Negotient is two!

Today marks a singular personal and professional milestone – two years ago, on 19 January 2024, the Negotient partnership was registered at Companies House and Negotient was born. Negotient Founding Partner James Dowling reflects on the last couple of years - and looks ahead.

Negotient has five founding partners – Chris, Iain, David, Josh and me. We each inevitably have different (and common) reasons for getting involved with each other. But, like any great relationship, Negotient was a product of a shared interest (or vision) – and the opportunity to try to make it real. In the two years since, I have reflected that five people finding the life opportunity and shared vision to create a new venture might be relatively unusual – I am hugely lucky to be doing this with these talented, interesting, people.

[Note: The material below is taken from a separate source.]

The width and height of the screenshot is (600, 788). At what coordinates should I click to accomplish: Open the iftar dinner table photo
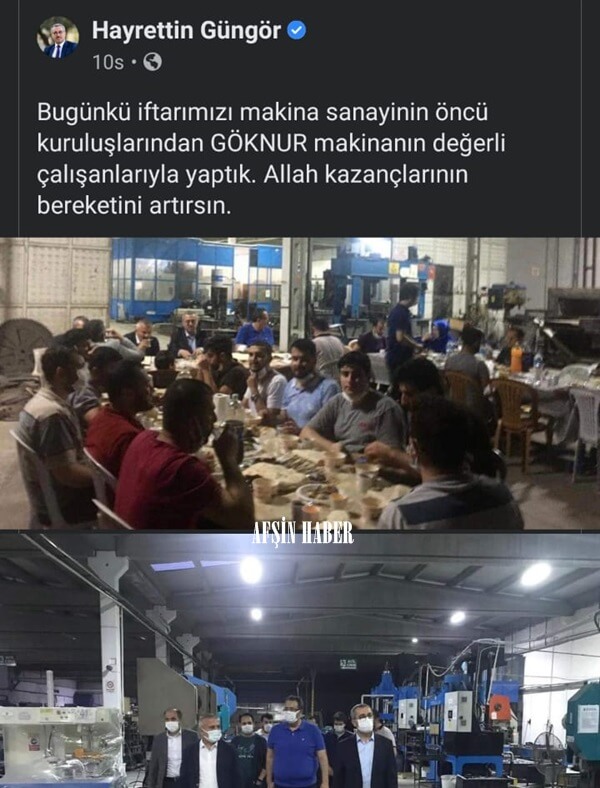[x=300, y=383]
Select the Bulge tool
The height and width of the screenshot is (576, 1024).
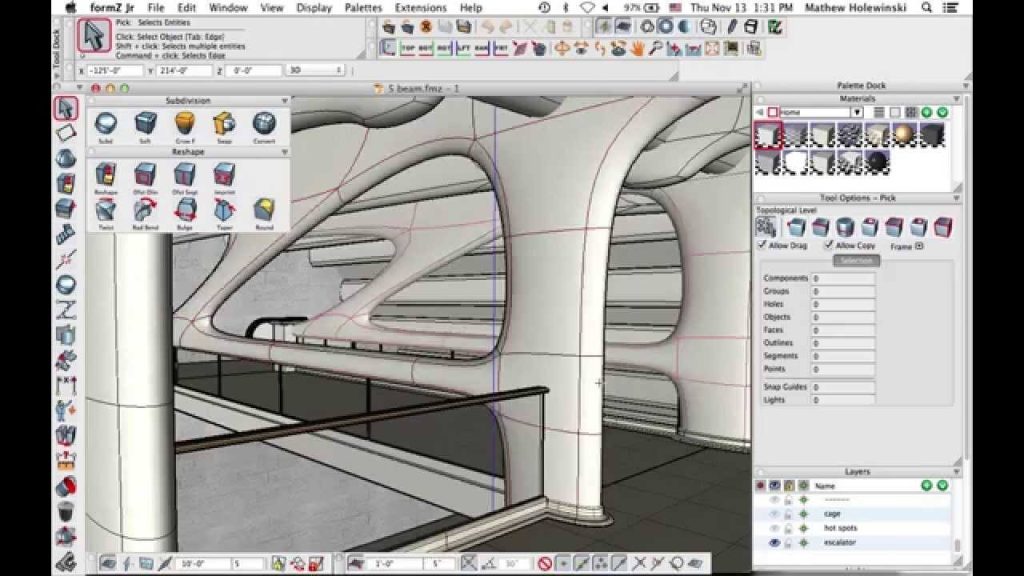tap(185, 210)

Negotient was formed out of a shared interest in public policy and a conviction that the public and private sectors too often failed to agree deals which maximised the benefit for both sides – and the public at large.

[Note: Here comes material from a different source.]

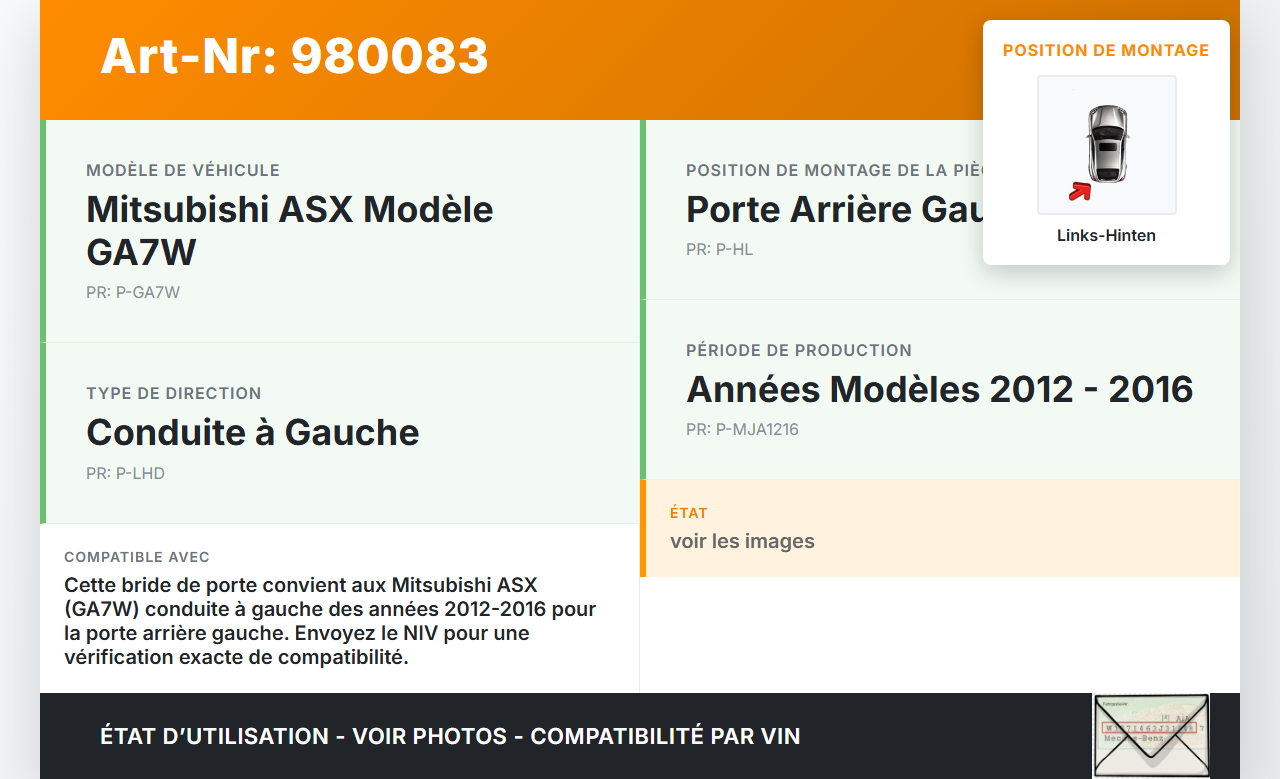This screenshot has width=1280, height=779.
Task: Select the Conduite à Gauche value
Action: [x=253, y=432]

The view that public-private deal making is often dysfunctional is not controversial (as, in the UK, the annual output of the Public Accounts Committee attests). And yet, despite a glut of professional advice of different types for the participants in any public-private negotiation, both sides still get it wrong too often.

My career to date has seen me rotate in and out of Government in different roles, but, immediately before Negotient, I was running a public affairs practice in an agency. My former firm was – and remains – a best-in-class outfit, with brilliant, insightful people doing great work. I loved working with them, but I often thought that lobbying or public affairs didn’t always on its own meet the need I saw. Yet firms too often defaulted to it because nothing else is there, and it’s what they know.

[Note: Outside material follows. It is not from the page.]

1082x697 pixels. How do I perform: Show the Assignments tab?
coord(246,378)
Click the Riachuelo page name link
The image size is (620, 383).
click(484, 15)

Where my professional experience emphasised lobbying, alternative advisers are available – some firms have historically retained lawyers or, in some cases, investment banks to help them negotiate with Government. But in each case, too often the danger is of confusing a single – very important – service line (law, financial modelling, stakeholder engagement/PR, etc) with the whole strategic context of the negotiation.   

We saw an opportunity to bring a new offer to market – a negotiation consultancy specialising in public-private dealmaking. We built an offer focused on the central questions of strategy in any negotiation with a Government. To that end, we integrated negotiation methodology and experience, a very sophisticated understanding of what makes the public sector tick (particularly on matters of Government finance), and a set of analytical skills which allow us to translate that into tangible deal options – which we can then advise how to negotiate across the line.  

And this offer, happily, seems to have resonated. We found our first client in April 2024 and things have moved extremely swiftly since. We now advise Governments and firms in the US, Latin America, the UK, Australia and sub-Saharan Africa – and in a very diverse range of sectors.

The challenges we face now are not so much about proving the offer, but applying it in new sectors and resourcing to meet that need. Our first employee, the brilliant Dare, joined us mid-last year – and has swiftly been followed by Miranda, Moira, Vicky and Steffi; we expect more to follow in short order. Looking into our third year, I expect to be recruiting at pace for the foreseeable future. Scaling a business while maintaining a consistently high quality of output and ensuring we remain a fun, interested and intellectually stimulating place to work is a significant challenge which will occupy a lot of my (and others’) time over the next few years.